Sourdough Bread at 18°C: A Practical Record

Sourdough Bread at 18°C: A Practical Record

Balancing Home-Milled Whole Wheat and Bread Flour

This was a loaf made entirely in a cool environment (room temperature around 18°C), starting from levain.

Throughout the process, I deliberately controlled hydration and didn’t chase after dramatic holes. Instead, I focused on observing whether the structure could hold itself up and whether fermentation was accurate.


Formula (Single Loaf)

  • Total flour: 350 g
    • Home-milled whole wheat: 75% (262 g)
    • Bread flour: 25% (88 g)
  • Hydration: 65%
  • Salt: 2%
  • Levain: Cultured with home-milled whole wheat, used when mature

Observing the Levain

The levain didn’t expand dramatically in the early stages.

The aroma was mostly grainy and biscuit-like, with a noticeable lactic, yogurt-drink smell developing later.

This meant the culture was active but leaning toward a gentle, non-aggressive state—perfect for long operations in cool temperatures.

Levain showing stable fermentation with bubble structure
Levain state

Hydration and Mixing Strategy

I wasn’t aiming for high extensibility this time.

The goal for autolyse was simply “full absorption, no dry flour left.”

After mixing, the dough felt firm and not sticky—a result of deliberately controlled hydration, leaving room for shaping later.

Initial dough state, firm surface and not sticky
Initial dough state

Building Structure Mid-Process (Pre-Shape)

I only did the necessary stretch and folds, avoiding over-handling:

  • Stretched about 1.5x in each of four directions
  • Folded toward the center
  • Seam side down, gently rounded with palm

At this point, the dough could stand on its own, and surface tension was starting to develop.

Mid-process dough showing tension and structure
Mid-process stretch and structure

Final Shaping

For the final shape, I didn’t force anything.

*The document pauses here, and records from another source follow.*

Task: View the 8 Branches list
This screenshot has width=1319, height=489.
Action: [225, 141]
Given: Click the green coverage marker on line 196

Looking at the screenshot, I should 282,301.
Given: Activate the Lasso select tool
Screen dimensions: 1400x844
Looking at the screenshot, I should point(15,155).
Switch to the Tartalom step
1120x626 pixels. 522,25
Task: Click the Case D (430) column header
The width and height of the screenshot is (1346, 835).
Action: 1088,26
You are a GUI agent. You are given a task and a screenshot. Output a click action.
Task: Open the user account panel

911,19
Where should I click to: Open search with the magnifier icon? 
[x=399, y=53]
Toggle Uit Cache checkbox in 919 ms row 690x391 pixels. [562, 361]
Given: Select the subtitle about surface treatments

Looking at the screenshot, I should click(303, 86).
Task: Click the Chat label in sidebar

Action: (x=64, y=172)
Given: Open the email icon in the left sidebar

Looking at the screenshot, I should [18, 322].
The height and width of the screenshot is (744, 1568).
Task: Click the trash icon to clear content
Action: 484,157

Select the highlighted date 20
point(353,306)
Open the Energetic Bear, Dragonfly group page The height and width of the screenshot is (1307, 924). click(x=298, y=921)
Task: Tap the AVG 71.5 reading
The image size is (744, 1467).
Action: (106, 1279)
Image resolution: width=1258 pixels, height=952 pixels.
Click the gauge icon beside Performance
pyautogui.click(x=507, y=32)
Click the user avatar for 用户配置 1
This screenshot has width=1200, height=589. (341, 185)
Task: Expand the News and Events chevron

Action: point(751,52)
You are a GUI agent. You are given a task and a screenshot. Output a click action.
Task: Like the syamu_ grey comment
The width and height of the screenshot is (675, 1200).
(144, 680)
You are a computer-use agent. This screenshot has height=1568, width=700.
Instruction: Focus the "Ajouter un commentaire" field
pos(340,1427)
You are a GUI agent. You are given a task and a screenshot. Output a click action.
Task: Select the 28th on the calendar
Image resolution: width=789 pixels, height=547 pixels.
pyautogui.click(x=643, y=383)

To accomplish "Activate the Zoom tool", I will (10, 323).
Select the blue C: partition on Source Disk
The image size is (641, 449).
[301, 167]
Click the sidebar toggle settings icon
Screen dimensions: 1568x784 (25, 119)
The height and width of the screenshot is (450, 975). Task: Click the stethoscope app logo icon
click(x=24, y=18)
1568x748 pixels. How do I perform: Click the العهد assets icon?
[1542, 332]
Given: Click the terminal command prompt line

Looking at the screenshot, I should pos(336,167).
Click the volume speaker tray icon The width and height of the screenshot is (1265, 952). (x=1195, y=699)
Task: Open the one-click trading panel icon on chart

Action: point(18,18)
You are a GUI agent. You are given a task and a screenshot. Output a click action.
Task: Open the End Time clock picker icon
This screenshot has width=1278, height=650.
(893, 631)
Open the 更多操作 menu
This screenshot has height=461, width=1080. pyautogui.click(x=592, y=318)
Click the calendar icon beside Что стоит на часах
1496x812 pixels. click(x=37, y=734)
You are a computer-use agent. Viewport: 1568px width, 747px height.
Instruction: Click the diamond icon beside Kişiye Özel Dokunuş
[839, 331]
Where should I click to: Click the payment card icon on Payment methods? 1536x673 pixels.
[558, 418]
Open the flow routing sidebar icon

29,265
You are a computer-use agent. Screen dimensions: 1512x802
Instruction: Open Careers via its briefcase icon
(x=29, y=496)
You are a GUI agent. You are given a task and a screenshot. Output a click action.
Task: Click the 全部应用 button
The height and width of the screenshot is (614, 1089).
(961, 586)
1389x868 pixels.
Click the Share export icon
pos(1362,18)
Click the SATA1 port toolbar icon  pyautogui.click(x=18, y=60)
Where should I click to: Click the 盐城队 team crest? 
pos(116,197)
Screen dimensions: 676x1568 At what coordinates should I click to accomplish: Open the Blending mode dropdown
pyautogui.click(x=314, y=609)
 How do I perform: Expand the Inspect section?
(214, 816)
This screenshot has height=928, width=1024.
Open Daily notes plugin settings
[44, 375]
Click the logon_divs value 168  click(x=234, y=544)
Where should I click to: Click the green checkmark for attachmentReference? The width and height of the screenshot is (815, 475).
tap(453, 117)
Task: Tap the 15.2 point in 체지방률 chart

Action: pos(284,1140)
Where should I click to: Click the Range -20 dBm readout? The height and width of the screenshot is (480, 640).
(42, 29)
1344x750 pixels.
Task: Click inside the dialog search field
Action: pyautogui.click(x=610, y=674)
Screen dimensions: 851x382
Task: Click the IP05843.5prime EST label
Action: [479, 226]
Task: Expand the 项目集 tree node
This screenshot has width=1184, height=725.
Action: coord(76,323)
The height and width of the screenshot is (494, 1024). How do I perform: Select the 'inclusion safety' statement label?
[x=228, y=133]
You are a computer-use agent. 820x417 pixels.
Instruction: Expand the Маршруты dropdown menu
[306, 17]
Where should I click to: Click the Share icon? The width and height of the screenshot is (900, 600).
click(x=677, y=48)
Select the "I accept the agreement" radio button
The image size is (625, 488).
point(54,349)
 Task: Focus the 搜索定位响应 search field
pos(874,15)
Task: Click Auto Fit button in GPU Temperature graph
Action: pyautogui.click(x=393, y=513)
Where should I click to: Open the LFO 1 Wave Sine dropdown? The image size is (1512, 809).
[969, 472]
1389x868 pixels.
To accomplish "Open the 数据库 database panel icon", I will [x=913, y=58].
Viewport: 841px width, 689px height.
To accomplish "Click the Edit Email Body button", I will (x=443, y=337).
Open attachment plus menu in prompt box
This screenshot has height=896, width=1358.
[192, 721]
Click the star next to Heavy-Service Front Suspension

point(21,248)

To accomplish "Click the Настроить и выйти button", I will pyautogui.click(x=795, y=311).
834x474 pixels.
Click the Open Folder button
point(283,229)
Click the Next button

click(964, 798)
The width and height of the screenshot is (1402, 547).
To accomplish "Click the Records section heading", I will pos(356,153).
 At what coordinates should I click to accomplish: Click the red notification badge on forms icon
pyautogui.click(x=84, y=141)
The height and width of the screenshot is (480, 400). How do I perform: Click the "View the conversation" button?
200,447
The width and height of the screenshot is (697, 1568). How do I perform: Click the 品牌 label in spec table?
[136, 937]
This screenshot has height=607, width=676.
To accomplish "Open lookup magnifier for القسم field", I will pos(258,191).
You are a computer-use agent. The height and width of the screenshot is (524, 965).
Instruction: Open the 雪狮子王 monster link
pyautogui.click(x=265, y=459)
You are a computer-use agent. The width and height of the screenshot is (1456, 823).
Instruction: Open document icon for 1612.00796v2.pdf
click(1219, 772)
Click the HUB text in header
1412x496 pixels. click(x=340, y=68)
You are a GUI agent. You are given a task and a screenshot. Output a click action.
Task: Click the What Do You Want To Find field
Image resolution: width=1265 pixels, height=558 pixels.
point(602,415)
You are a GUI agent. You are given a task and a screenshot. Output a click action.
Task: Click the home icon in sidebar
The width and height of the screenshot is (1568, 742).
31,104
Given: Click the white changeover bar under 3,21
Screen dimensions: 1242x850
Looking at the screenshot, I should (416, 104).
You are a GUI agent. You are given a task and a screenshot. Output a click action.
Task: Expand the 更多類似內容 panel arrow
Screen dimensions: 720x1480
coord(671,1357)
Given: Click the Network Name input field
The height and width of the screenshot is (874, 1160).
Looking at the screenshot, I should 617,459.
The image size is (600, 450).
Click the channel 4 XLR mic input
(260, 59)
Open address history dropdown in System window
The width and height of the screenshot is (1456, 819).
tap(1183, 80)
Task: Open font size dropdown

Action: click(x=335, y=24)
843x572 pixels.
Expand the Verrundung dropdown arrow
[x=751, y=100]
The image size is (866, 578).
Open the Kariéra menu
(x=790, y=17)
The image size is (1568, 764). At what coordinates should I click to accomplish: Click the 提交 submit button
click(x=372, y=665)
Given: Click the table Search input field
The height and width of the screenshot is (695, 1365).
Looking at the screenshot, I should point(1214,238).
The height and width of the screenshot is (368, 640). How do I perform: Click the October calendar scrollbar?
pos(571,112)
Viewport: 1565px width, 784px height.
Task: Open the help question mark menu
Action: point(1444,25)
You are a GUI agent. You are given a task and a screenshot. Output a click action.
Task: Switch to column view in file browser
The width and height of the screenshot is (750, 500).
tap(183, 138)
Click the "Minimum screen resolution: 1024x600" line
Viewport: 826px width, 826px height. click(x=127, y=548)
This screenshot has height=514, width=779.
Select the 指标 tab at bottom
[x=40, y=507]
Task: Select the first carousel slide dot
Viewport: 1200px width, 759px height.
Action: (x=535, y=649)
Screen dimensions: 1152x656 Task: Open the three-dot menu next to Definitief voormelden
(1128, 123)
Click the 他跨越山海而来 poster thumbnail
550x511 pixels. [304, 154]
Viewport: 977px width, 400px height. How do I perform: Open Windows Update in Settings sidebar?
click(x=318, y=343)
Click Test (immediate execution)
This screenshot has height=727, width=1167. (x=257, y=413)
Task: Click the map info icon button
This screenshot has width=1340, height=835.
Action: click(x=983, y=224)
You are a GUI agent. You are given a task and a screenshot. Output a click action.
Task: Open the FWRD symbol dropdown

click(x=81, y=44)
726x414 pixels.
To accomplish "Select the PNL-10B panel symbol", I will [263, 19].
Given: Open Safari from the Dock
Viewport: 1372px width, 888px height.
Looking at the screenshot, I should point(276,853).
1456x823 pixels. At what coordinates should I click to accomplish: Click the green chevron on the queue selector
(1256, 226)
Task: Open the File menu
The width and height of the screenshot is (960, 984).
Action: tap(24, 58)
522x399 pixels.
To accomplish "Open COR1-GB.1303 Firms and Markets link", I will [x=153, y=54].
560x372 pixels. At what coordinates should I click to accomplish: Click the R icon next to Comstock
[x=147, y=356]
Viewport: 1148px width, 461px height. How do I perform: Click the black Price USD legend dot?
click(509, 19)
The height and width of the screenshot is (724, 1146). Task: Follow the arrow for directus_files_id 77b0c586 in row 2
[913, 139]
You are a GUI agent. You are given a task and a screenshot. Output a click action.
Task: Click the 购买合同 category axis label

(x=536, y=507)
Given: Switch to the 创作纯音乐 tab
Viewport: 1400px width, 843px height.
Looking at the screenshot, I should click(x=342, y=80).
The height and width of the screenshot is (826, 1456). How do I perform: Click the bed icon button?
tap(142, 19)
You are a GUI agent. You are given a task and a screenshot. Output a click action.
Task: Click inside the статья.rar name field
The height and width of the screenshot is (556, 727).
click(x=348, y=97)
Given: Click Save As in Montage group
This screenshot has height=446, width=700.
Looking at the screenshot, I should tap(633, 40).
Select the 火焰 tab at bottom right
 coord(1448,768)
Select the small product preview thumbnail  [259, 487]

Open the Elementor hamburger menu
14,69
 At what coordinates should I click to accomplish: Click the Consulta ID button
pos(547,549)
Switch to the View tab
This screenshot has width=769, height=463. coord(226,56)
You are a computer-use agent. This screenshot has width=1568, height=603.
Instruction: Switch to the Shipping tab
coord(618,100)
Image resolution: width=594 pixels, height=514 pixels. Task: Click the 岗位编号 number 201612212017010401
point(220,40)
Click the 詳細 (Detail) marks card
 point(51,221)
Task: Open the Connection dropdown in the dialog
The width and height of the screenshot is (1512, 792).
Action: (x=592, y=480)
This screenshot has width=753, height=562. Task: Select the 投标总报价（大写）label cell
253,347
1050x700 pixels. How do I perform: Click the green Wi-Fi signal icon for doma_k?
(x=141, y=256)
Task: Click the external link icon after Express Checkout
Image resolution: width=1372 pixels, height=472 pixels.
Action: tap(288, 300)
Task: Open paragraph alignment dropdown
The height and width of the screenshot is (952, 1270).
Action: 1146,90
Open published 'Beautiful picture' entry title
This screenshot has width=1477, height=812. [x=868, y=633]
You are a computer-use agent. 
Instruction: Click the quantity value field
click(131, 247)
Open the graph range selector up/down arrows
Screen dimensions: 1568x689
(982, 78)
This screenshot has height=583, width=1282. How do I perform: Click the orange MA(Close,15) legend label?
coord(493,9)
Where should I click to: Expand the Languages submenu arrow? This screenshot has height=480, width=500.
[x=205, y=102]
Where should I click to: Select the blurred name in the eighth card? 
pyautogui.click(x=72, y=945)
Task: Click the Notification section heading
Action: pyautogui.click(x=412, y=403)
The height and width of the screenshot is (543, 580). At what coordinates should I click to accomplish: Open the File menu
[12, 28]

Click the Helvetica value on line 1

I gently spread the dough out and tucked the edges in, like folding a blanket.

The point wasn’t to elongate it, but to not destroy the internal structure already built.

Final shaped dough with smooth surface and tension
Final shaping complete

Judging Fermentation (In the Banneton)

After placing the dough in a floured banneton, the surface was smooth with a slight dome.

The poke test showed slow spring-back but still had support.

This was the “just right for the oven” state.

Final proof in banneton, smooth surface with slight dome
Final proof state

Baking in a Dutch Oven

  • Preheated the oven with the Dutch oven inside
  • High heat when loading
  • Covered for the first 20 minutes to create steam
  • Uncovered later for browning

Even with a slight delay during transfer, the thermal mass of the Dutch oven was enough to support the oven spring.

Moment of uncovering, bread fully risen
Moment of uncovering

Out of the Oven

The finished loaf wasn’t a tall, dramatic artisan bread—it was structurally solid with balanced proportions.

  • Score opened naturally
  • Bottom intact
  • Crust crisp with deep color
  • Crumb expected to be tight, good for everyday eating
Finished loaf with naturally opened score and deep crust color
Fresh out of the oven

Takeaway

This bread was a decent practice run.

At 18°C, going slower and doing less actually felt safer.